* _Your instructions_: Tally the lines below that include "computer" and give only the total.

BEGIN

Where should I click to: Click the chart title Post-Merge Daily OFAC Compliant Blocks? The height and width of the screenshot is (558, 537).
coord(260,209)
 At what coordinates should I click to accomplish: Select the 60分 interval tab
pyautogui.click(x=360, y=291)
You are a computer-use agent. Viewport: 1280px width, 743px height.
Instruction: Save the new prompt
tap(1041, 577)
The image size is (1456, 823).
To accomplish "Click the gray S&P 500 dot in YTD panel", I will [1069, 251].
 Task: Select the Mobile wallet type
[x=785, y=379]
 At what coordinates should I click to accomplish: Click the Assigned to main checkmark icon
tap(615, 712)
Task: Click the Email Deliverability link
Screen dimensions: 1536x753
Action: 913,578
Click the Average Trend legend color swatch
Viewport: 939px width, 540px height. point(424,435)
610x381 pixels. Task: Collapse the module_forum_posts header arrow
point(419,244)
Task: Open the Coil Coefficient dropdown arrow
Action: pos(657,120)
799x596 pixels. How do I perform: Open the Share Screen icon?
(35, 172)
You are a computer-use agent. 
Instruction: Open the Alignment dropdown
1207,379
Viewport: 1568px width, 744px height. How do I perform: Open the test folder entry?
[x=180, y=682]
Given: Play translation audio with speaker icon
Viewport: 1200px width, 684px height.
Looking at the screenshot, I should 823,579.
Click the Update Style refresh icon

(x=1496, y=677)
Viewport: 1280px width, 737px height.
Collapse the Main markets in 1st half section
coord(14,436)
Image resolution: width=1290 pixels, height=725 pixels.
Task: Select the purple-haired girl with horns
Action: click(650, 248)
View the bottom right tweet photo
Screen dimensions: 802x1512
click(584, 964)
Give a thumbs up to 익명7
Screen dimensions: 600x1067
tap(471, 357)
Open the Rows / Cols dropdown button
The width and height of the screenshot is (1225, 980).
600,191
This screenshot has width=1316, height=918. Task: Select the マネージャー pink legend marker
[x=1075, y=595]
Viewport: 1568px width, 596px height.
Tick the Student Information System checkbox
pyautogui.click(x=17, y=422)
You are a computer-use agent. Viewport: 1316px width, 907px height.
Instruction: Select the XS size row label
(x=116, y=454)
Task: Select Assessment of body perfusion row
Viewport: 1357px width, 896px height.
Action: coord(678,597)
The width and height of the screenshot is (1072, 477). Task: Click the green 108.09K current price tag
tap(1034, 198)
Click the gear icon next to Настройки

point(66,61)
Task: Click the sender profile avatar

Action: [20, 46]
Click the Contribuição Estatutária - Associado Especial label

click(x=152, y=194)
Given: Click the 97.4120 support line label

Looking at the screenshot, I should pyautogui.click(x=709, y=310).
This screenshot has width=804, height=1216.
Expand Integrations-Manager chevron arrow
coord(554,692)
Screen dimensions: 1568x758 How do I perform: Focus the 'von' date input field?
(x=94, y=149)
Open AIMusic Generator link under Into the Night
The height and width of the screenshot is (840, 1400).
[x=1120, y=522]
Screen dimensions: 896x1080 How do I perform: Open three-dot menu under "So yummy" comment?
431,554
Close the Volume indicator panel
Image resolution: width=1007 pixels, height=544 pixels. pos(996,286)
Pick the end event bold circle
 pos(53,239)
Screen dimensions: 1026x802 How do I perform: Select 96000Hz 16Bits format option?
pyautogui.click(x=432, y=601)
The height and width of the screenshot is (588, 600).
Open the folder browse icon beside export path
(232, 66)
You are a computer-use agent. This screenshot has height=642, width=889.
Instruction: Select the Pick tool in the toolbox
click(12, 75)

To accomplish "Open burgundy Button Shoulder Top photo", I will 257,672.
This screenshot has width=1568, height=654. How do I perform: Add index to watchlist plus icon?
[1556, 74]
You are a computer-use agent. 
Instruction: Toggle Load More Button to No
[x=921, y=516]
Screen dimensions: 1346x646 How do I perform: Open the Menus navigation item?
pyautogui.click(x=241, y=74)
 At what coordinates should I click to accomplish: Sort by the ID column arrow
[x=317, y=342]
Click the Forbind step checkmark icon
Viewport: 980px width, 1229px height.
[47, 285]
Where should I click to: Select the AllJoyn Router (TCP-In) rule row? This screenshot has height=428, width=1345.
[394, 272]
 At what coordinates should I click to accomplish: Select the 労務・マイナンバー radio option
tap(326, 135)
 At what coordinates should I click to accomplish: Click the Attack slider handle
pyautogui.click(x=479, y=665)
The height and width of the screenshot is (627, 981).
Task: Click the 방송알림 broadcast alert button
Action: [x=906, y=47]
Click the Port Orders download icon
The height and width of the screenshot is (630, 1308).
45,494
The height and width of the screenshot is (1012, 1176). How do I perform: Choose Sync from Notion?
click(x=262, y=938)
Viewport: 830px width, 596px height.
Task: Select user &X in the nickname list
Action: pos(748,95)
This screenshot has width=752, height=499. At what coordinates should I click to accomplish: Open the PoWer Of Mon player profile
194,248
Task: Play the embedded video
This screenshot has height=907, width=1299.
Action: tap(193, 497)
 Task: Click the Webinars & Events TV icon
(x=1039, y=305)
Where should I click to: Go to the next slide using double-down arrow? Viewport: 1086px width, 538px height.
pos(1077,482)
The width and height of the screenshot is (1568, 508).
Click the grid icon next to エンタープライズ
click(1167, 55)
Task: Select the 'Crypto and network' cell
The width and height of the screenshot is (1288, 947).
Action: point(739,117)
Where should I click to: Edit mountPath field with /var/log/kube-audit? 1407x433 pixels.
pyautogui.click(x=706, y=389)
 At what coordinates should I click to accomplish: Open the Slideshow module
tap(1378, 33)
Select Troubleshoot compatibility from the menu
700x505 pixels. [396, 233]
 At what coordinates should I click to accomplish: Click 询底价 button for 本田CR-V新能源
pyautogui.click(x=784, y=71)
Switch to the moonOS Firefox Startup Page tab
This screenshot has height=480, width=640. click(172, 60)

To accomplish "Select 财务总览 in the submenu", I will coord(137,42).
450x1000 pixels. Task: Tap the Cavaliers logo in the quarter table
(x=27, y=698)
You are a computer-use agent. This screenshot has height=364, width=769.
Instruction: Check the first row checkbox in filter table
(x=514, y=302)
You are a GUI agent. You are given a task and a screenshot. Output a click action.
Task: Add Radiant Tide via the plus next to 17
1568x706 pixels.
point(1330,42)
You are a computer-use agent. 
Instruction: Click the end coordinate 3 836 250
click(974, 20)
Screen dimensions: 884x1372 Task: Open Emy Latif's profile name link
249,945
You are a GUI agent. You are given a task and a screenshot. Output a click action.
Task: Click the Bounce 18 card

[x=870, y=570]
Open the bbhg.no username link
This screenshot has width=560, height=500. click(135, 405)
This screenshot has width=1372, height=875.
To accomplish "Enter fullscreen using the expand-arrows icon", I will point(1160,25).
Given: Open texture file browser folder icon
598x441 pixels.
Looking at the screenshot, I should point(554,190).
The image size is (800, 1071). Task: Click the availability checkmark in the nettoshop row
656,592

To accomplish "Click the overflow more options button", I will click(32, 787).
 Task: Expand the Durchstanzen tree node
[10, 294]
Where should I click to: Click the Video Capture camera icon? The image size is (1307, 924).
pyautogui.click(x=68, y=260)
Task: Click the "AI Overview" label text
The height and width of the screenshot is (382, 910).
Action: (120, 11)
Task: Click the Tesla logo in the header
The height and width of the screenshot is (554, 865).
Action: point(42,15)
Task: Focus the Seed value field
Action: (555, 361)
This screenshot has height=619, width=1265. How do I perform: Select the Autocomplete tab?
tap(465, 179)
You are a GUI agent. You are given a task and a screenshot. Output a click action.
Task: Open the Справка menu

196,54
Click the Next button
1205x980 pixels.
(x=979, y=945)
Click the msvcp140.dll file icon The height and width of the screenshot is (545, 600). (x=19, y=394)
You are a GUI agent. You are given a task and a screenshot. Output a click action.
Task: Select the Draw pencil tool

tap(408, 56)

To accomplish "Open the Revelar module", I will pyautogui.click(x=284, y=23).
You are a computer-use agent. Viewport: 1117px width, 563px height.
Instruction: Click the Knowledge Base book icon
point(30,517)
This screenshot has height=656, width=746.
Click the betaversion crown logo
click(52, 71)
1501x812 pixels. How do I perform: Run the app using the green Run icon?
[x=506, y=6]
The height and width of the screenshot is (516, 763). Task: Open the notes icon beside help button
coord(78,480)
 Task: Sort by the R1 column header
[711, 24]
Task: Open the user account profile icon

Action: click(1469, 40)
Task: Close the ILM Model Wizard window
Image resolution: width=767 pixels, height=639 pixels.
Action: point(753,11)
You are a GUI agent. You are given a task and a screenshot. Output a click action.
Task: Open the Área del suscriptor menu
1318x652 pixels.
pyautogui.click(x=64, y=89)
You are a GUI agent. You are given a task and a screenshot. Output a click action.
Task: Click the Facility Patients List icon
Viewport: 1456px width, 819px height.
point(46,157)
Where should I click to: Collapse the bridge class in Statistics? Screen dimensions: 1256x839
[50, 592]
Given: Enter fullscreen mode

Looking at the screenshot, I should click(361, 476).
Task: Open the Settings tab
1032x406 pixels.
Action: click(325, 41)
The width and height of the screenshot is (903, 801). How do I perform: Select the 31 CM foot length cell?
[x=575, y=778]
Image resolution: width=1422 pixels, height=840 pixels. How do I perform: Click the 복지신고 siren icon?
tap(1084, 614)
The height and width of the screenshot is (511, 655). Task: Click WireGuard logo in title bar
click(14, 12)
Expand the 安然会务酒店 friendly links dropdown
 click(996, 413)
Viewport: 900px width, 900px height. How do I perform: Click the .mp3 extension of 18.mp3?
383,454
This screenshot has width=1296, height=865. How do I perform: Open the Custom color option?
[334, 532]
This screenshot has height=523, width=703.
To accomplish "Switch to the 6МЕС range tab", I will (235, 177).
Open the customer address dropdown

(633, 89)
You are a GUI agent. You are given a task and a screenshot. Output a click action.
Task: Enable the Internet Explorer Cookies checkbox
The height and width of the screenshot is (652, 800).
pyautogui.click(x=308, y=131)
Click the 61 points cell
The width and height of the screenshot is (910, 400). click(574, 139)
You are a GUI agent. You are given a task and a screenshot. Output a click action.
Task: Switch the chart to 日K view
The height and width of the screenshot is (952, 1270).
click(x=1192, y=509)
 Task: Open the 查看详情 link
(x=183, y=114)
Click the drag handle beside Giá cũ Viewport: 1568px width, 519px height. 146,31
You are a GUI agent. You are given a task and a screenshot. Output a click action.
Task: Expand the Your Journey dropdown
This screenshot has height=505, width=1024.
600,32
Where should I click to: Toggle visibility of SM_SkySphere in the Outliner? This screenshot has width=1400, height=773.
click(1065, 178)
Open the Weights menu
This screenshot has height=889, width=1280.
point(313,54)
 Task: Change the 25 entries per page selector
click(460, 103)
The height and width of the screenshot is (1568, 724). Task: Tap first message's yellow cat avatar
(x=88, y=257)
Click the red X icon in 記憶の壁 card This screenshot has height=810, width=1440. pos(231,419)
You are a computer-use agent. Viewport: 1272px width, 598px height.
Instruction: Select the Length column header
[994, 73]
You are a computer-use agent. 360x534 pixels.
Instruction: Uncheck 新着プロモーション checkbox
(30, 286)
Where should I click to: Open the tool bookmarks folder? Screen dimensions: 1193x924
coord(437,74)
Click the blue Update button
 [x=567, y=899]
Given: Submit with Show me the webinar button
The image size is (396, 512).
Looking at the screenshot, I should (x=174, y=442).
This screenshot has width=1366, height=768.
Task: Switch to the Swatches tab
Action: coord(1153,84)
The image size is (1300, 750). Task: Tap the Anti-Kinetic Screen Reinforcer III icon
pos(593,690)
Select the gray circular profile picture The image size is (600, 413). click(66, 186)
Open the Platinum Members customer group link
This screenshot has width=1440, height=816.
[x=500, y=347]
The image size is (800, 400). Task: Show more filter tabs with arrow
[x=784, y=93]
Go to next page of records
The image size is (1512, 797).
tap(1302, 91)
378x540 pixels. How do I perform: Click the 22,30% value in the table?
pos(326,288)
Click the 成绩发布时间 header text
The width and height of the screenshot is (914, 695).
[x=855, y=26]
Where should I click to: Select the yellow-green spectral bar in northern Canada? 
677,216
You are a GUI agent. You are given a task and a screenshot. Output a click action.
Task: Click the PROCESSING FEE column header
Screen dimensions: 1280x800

END

* _Answer space_: 10